> _GIVEN DATA_:
>>

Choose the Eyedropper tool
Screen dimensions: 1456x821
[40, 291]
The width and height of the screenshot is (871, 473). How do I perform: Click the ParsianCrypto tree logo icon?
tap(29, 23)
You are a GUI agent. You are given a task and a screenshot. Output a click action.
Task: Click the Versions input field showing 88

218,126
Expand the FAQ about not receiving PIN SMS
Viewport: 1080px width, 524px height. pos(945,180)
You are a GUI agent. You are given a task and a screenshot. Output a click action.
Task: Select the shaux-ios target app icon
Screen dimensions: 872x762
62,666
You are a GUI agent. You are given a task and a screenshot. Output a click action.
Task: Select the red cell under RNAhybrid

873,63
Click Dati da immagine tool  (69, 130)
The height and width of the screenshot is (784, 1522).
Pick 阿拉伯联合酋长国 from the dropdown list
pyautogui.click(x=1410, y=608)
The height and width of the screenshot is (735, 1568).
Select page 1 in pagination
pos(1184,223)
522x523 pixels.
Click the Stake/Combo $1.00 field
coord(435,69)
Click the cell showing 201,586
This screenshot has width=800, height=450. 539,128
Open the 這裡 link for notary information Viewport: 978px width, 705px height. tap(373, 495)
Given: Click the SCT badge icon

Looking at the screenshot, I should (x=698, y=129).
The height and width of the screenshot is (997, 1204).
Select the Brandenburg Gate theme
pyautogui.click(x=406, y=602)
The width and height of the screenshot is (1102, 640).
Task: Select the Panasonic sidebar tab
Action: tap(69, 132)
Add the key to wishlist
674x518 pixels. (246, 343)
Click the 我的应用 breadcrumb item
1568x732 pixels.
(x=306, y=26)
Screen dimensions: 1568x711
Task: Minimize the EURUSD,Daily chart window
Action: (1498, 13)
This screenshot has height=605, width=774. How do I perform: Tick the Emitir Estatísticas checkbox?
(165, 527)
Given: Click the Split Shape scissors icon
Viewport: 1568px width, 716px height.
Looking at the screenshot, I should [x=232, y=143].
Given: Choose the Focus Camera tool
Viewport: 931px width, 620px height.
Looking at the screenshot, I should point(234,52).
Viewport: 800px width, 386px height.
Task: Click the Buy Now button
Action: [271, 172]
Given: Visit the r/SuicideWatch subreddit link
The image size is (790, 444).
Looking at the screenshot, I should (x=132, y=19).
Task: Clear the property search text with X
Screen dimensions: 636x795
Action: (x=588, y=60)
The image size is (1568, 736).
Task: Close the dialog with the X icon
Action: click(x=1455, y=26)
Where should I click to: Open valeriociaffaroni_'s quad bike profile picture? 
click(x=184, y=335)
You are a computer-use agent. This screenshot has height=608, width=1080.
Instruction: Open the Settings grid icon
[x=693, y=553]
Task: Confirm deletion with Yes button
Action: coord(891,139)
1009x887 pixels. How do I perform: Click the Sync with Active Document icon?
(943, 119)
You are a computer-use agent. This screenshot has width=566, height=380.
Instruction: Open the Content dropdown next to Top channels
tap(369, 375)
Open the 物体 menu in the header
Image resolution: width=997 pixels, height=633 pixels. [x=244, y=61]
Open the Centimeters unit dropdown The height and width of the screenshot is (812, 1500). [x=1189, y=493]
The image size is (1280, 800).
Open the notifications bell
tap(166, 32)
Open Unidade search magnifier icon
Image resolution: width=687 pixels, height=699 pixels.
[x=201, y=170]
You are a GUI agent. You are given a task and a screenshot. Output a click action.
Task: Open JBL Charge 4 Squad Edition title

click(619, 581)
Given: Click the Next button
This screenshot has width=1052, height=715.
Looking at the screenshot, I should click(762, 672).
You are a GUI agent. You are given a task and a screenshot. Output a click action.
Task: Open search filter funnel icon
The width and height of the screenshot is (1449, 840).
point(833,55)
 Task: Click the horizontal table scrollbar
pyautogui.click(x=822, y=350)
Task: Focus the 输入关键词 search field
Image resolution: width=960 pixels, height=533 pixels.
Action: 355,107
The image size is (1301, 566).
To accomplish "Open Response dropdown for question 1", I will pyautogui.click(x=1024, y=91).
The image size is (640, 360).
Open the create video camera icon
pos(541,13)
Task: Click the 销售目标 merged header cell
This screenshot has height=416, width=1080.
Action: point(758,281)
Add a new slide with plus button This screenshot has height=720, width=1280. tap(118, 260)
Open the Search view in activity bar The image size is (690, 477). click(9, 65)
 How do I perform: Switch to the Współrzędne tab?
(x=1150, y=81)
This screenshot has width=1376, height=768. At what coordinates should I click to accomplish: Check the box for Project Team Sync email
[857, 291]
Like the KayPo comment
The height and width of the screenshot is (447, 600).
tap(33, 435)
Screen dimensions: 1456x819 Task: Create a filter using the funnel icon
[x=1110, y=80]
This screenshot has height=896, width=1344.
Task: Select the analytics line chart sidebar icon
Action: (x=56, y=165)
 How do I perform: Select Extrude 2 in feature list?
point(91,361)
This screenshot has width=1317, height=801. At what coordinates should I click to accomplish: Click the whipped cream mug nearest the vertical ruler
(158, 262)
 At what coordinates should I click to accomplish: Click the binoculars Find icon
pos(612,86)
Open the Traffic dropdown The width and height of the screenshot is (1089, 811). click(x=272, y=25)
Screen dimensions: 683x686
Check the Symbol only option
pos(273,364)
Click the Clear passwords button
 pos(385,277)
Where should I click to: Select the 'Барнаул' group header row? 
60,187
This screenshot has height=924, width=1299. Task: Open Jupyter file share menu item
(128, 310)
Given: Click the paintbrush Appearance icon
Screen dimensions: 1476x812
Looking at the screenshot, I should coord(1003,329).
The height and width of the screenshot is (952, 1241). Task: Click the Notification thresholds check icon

<<

> _TASK INSTRUCTIONS_: Copy all of the material above, substituting "interface agent" for every "GUI agent". Leave everything else unchanged.

> _FINAL RESULT_:
Choose the Eyedropper tool
Screen dimensions: 1456x821
[40, 291]
The width and height of the screenshot is (871, 473). How do I perform: Click the ParsianCrypto tree logo icon?
tap(29, 23)
You are a interface agent. You are given a task and a screenshot. Output a click action.
Task: Click the Versions input field showing 88

218,126
Expand the FAQ about not receiving PIN SMS
Viewport: 1080px width, 524px height. pos(945,180)
You are a interface agent. You are given a task and a screenshot. Output a click action.
Task: Select the shaux-ios target app icon
Screen dimensions: 872x762
62,666
You are a interface agent. You are given a task and a screenshot. Output a click action.
Task: Select the red cell under RNAhybrid

873,63
Click Dati da immagine tool  (69, 130)
The height and width of the screenshot is (784, 1522).
Pick 阿拉伯联合酋长国 from the dropdown list
pyautogui.click(x=1410, y=608)
The height and width of the screenshot is (735, 1568).
Select page 1 in pagination
pos(1184,223)
522x523 pixels.
Click the Stake/Combo $1.00 field
coord(435,69)
Click the cell showing 201,586
This screenshot has width=800, height=450. 539,128
Open the 這裡 link for notary information Viewport: 978px width, 705px height. tap(373, 495)
Given: Click the SCT badge icon

Looking at the screenshot, I should (x=698, y=129).
The height and width of the screenshot is (997, 1204).
Select the Brandenburg Gate theme
pyautogui.click(x=406, y=602)
The width and height of the screenshot is (1102, 640).
Task: Select the Panasonic sidebar tab
Action: tap(69, 132)
Add the key to wishlist
674x518 pixels. (246, 343)
Click the 我的应用 breadcrumb item
1568x732 pixels.
(x=306, y=26)
Screen dimensions: 1568x711
Task: Minimize the EURUSD,Daily chart window
Action: (1498, 13)
This screenshot has height=605, width=774. How do I perform: Tick the Emitir Estatísticas checkbox?
(165, 527)
Given: Click the Split Shape scissors icon
Viewport: 1568px width, 716px height.
Looking at the screenshot, I should [x=232, y=143].
Given: Choose the Focus Camera tool
Viewport: 931px width, 620px height.
Looking at the screenshot, I should point(234,52).
Viewport: 800px width, 386px height.
Task: Click the Buy Now button
Action: [271, 172]
Given: Visit the r/SuicideWatch subreddit link
The image size is (790, 444).
Looking at the screenshot, I should (x=132, y=19).
Task: Clear the property search text with X
Screen dimensions: 636x795
Action: (x=588, y=60)
The image size is (1568, 736).
Task: Close the dialog with the X icon
Action: click(x=1455, y=26)
Where should I click to: Open valeriociaffaroni_'s quad bike profile picture? 
click(x=184, y=335)
You are a computer-use agent. This screenshot has height=608, width=1080.
Instruction: Open the Settings grid icon
[x=693, y=553]
Task: Confirm deletion with Yes button
Action: coord(891,139)
1009x887 pixels. How do I perform: Click the Sync with Active Document icon?
(943, 119)
You are a computer-use agent. This screenshot has width=566, height=380.
Instruction: Open the Content dropdown next to Top channels
tap(369, 375)
Open the 物体 menu in the header
Image resolution: width=997 pixels, height=633 pixels. [x=244, y=61]
Open the Centimeters unit dropdown The height and width of the screenshot is (812, 1500). [x=1189, y=493]
The image size is (1280, 800).
Open the notifications bell
tap(166, 32)
Open Unidade search magnifier icon
Image resolution: width=687 pixels, height=699 pixels.
[x=201, y=170]
You are a interface agent. You are given a task and a screenshot. Output a click action.
Task: Open JBL Charge 4 Squad Edition title

click(619, 581)
Given: Click the Next button
This screenshot has width=1052, height=715.
Looking at the screenshot, I should click(762, 672).
You are a interface agent. You are given a task and a screenshot. Output a click action.
Task: Open search filter funnel icon
The width and height of the screenshot is (1449, 840).
point(833,55)
 Task: Click the horizontal table scrollbar
pyautogui.click(x=822, y=350)
Task: Focus the 输入关键词 search field
Image resolution: width=960 pixels, height=533 pixels.
Action: 355,107
The image size is (1301, 566).
To accomplish "Open Response dropdown for question 1", I will pyautogui.click(x=1024, y=91).
The image size is (640, 360).
Open the create video camera icon
pos(541,13)
Task: Click the 销售目标 merged header cell
This screenshot has height=416, width=1080.
Action: point(758,281)
Add a new slide with plus button This screenshot has height=720, width=1280. tap(118, 260)
Open the Search view in activity bar The image size is (690, 477). click(9, 65)
 How do I perform: Switch to the Współrzędne tab?
(x=1150, y=81)
This screenshot has width=1376, height=768. At what coordinates should I click to accomplish: Check the box for Project Team Sync email
[857, 291]
Like the KayPo comment
The height and width of the screenshot is (447, 600).
tap(33, 435)
Screen dimensions: 1456x819 Task: Create a filter using the funnel icon
[x=1110, y=80]
This screenshot has height=896, width=1344.
Task: Select the analytics line chart sidebar icon
Action: (x=56, y=165)
 How do I perform: Select Extrude 2 in feature list?
point(91,361)
This screenshot has width=1317, height=801. At what coordinates should I click to accomplish: Click the whipped cream mug nearest the vertical ruler
(158, 262)
 At what coordinates should I click to accomplish: Click the binoculars Find icon
pos(612,86)
Open the Traffic dropdown The width and height of the screenshot is (1089, 811). click(x=272, y=25)
Screen dimensions: 683x686
Check the Symbol only option
pos(273,364)
Click the Clear passwords button
 pos(385,277)
Where should I click to: Select the 'Барнаул' group header row? 
60,187
This screenshot has height=924, width=1299. Task: Open Jupyter file share menu item
(128, 310)
Given: Click the paintbrush Appearance icon
Screen dimensions: 1476x812
Looking at the screenshot, I should coord(1003,329).
The height and width of the screenshot is (952, 1241). Task: Click the Notification thresholds check icon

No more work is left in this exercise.